De la concordia
José Luis Gil Soto
Martes, 27 de junio 2023, 07:28
Prometo que no voy a hablarles de los desacuerdos entre los dos partidos que tenían que haber constituido el denominado bloque de derechas ni de ... cómo repartir la contribución de los mismos al desaguisado. Tampoco voy a hablarles del vuelo rasante de un alcalde socialista al olor de un cadáver político. Y ni mucho menos voy a comentar aquí el papel de los mercenarios, ya sean asesores políticos o jefes de la columna Wagner. Voy a hablarles, eso sí, de un acontecimiento que ocurrió hace hoy quinientos diecisiete años: la «Concordia de Villafáfila».
No habían pasado dos años de la muerte de Isabel la Católica. La gran reina, consciente de que su hija Juana se había entregado de manera desmedida a su esposo y había abandonado Castilla pese a ser la heredera, y sabedora de que no era persona especialmente apta para el gobierno, dejó escrito lo siguiente antes de morir (lo traduzco del castellano antiguo): «Ordeno y mando que si mi hija la princesa no estuviere en estos reinos o estando en ellos no quisiese o no pudiese entender en su gobernación, que el Rey, mi señor, administre y gobierne en su lugar, hasta que mi nieto Carlos, su hijo primogénito, cumpla veinte años. Y asimismo ruego a la princesa y a su marido que sean obedientes y sujetos al Rey».
Pero Felipe el Hermoso dijo que ni hablar, y convenció a su mujer de que viniesen a Castilla a hacerse cargo del asunto cuanto antes, por lo que la disputa entre Fernando el Católico y su hija y yerno estaba servida. Sin embargo, estaban condenados a entenderse y tendrían que negociar.
Y entonces vino el acto de concordia, ese acuerdo firmado en Villafáfila por Fernando y al día siguiente en Benavente por Juana de Castilla, apodada 'la Loca' y su esposo Felipe de Habsburgo, apodado 'el Hermoso'. Acordaron que Felipe quedase como rey «iure uxoris», es decir, gracias a su mujer. Fernando, que venía gobernando Castilla como consecuencia del testamento de su esposa, se retiraba a sus reinos de Aragón. Todo arreglado. Fernando cedió en favor de la legítima heredera, aunque esta parecía incapacitada y su esposo no era un dechado de virtudes, precisamente.
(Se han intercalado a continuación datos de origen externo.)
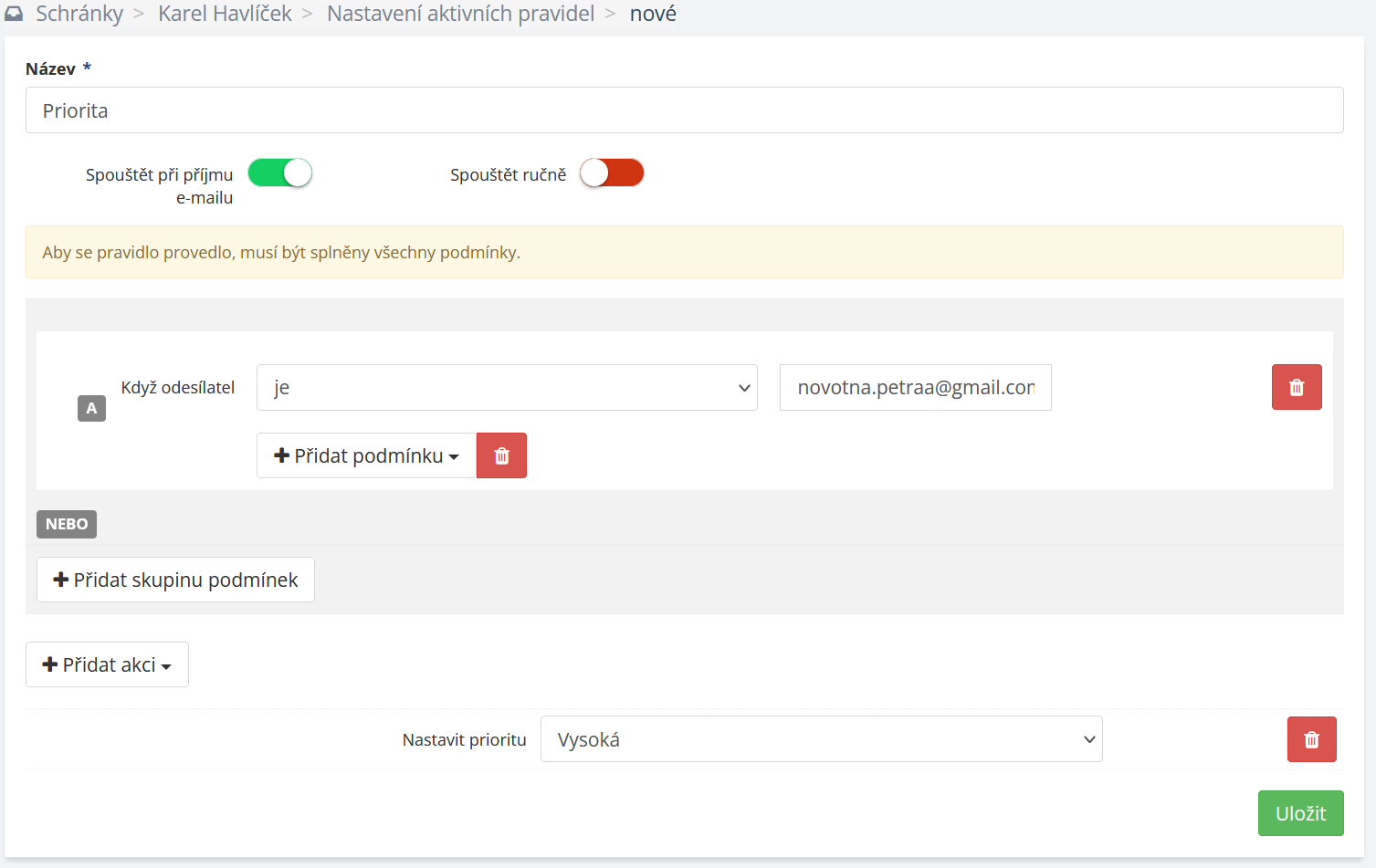1376x868 pixels.
Task: Open Karel Havlíček breadcrumb link
Action: click(225, 14)
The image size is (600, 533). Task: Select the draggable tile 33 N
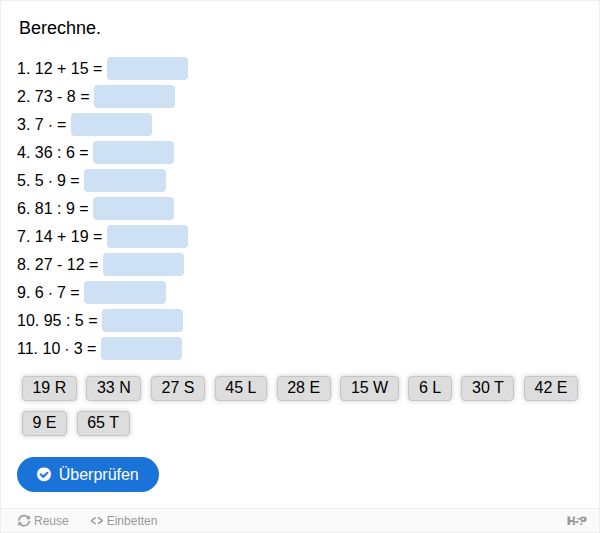click(114, 388)
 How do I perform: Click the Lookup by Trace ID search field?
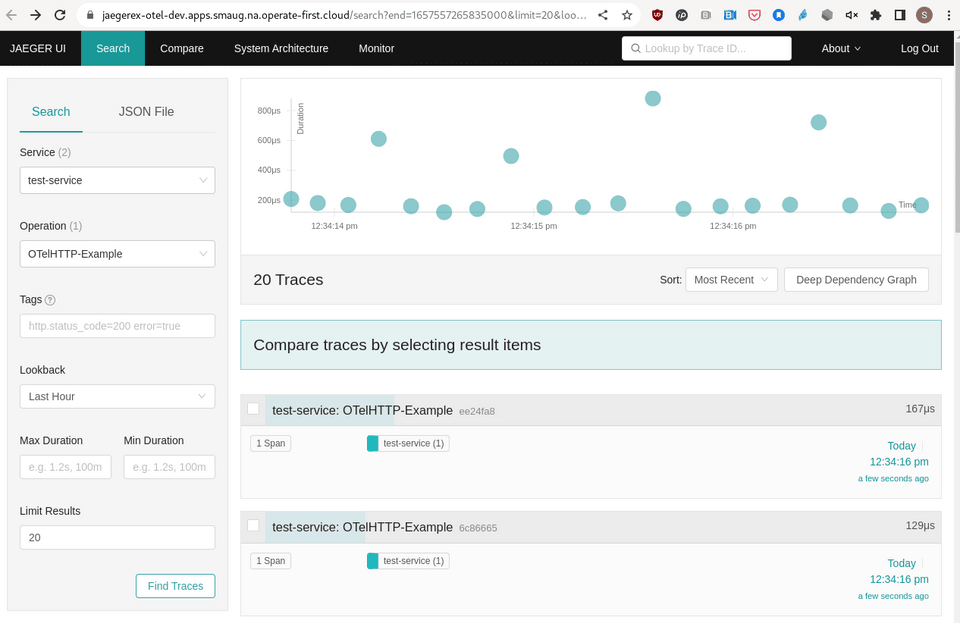706,47
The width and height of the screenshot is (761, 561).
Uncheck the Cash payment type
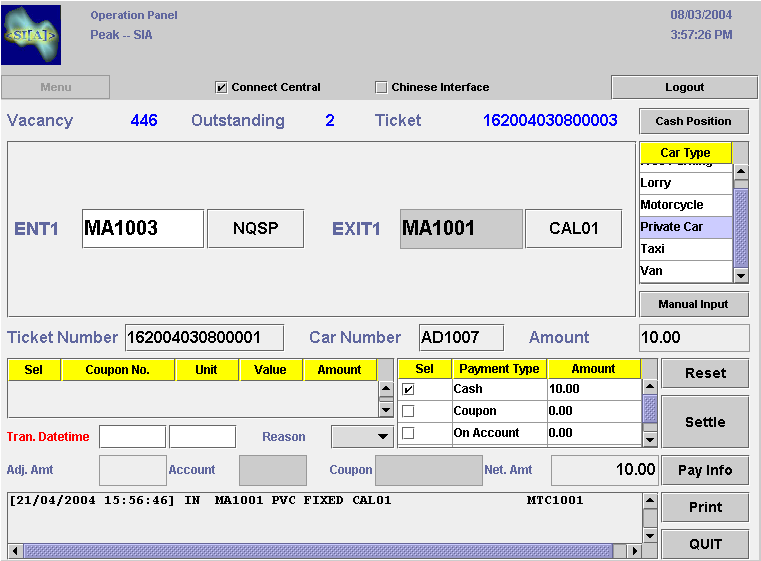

Lo acordado en la negociación fue efímero, porque Felipe falleció en septiembre de ese mismo año. Tras una breve regencia del cardenal Cisneros, Fernando el Católico regresó a Castilla como gobernador, aunque no como rey. Siempre hay algo que ganar y algo que perder, así es la vida. Y a pesar de que no veía en su hija una mujer digna del buen gobierno, le pasó como a Churchill muchos años después: «A menudo me he tenido que comer mis palabras, y he de admitir que son una dieta equilibrada». Todo depende de cómo se admitan y se digan las cosas. Ni al rey Fernando ni a Winston Churchill se les recordará negativamente por haber cambiado de opinión. Lo de la 'oportuna' muerte de Felipe el Hermoso lo dejamos para otro día.